Por fin llegó el momento, pero atención, no termina acá la historia. Como les decía antes, mas interesante que el duelo en sí, está todo lo que lo rodea, como estamos viendo a lo largo de estos fragmentos.
Las palabras de María Ivánovna me abrieron los ojos y me aclararon muchas cosas. Entonces comprendí por qué Shvabrin la perseguía con malévola obstinación; probablemente se había dado cuenta de nuestra mutua atracción y trataba de alejarnos. Las palabras que habían provocado nuestra querella me parecían ahora más infames: veía en ellas, más que una broma improcedente, una calumnia deliberada. Sentí acrecentados mis deseos de castigar al miserable insolente y me puse a esperar, impaciente, la ocasión favorable.
Esta no tardó en presentarse. Al día siguiente, me hallaba escribiendo una elegía y royendo la punta de mi pluma a la espera de dar con una rima, cuando llegó Shvabrin y empezó a llamar al pie de mi ventana. Dejé la pluma, me ceñí la espada y salí a su encuentro.
- ¿Para qué aplazarlo? – me dijo -; ahora no nos vigilan. Bajemos hasta el río, que allí no nos molestará nadie.

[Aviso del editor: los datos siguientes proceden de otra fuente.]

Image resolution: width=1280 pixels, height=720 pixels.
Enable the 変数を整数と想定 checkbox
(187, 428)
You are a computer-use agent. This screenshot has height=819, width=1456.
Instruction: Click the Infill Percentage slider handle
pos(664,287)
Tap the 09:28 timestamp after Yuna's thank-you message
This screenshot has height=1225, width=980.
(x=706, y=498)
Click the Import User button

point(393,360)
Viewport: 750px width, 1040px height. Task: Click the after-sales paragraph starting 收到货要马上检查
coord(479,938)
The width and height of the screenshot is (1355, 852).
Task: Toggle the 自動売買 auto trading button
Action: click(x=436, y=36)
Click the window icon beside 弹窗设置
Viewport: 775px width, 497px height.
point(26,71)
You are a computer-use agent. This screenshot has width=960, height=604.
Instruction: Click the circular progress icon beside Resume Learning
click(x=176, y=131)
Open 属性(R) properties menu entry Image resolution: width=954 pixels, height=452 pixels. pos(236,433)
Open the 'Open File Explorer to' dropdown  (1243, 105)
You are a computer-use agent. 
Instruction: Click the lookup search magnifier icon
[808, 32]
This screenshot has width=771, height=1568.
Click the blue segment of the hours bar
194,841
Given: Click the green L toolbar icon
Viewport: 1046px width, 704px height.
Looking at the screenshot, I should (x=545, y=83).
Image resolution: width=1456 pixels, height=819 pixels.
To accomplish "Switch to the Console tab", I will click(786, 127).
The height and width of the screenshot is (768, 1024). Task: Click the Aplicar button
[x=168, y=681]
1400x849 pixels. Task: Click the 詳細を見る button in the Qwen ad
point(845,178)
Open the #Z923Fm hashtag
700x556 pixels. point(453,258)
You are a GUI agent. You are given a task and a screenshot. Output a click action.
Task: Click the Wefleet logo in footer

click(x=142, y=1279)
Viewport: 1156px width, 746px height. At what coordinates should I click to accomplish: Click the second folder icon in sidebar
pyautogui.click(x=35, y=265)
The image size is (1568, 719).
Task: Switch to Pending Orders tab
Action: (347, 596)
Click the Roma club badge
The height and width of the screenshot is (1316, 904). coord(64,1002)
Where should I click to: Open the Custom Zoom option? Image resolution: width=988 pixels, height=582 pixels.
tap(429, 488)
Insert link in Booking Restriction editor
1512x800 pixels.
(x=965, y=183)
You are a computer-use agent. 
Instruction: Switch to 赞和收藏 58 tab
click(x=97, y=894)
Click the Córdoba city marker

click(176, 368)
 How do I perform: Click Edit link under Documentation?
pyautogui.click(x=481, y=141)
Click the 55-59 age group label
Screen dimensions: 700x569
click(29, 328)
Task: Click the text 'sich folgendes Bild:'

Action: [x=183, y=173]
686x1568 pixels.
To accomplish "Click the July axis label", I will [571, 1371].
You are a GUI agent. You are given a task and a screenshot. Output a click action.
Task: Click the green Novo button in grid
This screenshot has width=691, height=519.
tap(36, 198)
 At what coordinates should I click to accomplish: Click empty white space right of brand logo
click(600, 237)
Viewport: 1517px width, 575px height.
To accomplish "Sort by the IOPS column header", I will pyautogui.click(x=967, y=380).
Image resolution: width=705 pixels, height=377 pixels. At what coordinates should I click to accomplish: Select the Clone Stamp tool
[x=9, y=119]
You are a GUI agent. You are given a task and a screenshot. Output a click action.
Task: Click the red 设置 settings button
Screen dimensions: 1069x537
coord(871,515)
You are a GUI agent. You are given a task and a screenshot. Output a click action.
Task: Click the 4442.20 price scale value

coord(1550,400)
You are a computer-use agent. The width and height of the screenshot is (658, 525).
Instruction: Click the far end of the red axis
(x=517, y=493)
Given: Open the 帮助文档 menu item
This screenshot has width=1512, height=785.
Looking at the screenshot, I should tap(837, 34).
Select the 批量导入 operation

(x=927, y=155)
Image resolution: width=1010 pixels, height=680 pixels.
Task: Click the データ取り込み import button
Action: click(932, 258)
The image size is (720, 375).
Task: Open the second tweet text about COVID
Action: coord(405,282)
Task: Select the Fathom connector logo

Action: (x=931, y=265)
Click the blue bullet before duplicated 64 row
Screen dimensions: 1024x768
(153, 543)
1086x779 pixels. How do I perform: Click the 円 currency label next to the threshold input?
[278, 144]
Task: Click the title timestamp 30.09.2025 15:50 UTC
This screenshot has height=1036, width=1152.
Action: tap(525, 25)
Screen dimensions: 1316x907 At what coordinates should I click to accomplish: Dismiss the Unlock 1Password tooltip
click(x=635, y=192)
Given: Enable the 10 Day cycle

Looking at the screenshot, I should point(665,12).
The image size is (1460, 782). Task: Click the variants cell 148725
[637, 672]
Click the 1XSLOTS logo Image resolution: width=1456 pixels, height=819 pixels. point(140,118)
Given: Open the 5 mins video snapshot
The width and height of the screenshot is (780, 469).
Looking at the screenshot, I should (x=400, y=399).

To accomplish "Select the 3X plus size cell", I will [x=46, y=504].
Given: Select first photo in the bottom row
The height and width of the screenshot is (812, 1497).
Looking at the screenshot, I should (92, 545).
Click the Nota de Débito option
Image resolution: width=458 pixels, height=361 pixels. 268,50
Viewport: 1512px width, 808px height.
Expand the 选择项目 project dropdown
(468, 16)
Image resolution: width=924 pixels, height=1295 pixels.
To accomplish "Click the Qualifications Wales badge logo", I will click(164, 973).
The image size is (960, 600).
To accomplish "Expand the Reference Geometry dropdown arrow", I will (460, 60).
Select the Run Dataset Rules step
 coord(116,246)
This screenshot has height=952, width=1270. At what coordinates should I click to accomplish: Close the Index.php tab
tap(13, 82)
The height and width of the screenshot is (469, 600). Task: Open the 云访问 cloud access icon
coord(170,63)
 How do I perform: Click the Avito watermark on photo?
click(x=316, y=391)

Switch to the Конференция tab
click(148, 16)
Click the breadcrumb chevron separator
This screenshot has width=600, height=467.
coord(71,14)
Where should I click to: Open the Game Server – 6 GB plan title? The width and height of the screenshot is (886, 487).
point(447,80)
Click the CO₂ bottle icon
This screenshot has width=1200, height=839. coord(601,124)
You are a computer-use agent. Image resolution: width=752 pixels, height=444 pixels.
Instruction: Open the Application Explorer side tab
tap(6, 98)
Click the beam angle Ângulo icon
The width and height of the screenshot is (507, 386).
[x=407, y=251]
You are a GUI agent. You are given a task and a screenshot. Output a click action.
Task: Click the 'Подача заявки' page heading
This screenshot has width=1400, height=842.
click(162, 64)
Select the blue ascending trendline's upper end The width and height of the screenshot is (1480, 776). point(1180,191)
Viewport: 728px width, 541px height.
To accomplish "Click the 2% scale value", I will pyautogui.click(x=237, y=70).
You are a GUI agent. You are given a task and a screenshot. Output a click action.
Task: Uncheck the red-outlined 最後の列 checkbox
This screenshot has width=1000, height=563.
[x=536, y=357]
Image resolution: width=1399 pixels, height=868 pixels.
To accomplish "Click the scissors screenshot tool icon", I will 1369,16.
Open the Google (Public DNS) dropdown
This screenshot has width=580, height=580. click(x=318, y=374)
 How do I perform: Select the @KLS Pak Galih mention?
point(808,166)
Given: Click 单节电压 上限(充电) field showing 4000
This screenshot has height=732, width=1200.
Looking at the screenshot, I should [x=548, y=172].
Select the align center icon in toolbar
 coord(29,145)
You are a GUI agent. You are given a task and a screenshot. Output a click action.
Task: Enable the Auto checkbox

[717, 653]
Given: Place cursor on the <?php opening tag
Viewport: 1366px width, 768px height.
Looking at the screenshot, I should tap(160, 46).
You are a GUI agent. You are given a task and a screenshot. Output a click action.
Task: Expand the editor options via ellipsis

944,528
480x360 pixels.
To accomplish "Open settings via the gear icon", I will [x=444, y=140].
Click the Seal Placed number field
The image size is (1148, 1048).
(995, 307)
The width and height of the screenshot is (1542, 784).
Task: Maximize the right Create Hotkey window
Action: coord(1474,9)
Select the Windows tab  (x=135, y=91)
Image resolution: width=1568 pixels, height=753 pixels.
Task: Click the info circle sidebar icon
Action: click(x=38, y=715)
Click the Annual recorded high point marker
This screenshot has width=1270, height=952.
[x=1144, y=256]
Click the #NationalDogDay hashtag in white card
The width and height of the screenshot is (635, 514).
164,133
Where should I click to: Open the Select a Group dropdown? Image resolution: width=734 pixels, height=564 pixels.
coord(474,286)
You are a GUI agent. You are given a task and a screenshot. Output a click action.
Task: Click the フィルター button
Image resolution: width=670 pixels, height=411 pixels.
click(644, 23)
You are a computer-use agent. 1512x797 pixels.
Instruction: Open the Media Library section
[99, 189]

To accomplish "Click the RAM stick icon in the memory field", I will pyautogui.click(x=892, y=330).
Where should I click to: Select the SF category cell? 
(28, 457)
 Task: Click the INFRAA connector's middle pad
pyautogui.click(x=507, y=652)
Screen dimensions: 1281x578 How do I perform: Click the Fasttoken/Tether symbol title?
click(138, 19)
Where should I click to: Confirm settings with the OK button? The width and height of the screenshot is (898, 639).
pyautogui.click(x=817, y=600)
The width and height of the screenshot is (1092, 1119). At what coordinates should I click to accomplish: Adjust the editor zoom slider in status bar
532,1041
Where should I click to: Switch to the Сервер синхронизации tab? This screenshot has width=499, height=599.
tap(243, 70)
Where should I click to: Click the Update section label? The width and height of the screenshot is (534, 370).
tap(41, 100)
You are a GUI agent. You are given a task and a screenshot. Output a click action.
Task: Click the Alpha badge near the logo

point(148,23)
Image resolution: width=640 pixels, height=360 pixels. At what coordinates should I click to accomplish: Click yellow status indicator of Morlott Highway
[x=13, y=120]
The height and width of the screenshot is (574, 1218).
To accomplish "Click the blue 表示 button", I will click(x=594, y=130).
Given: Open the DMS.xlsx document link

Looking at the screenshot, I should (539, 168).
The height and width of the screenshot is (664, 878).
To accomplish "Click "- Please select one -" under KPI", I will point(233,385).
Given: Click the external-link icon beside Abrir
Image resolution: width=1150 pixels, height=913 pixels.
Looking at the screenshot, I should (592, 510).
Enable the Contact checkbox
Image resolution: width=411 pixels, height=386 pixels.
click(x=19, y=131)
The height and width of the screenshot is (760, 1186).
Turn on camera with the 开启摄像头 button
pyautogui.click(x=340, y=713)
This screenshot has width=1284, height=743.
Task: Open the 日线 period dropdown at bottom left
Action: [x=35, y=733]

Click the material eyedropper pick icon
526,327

Echamos a andar en silencio, y por un sendero pronunciado fuimos a parar a la orilla misma del río, donde desenvainamos las espadas. Shvabrin era más hábil, pero yo era más fuerte y audaz; monsieur Boaupré en otros tiempos había sido soldado, me había dado algunas lecciones de esgrima, que aproveché muy bien. Shvabrin no esperaba encontrar en mí a un adversario tan peligroso. Durante un buen rato ninguno de los dos logró herir a su rival; pero advirtiendo que Shvabrin flojeaba, empecé a atacarle con ardor, haciéndole retroceder hasta el río. De súbito oí que me llamaban por mi nombre a grandes voces; miré y vi a Savélich que venía corriendo por el accidentado sendero… En aquel instante sentí en el pecho un intenso dolor bajo el hombro derecho, y caí, perdido el sentido.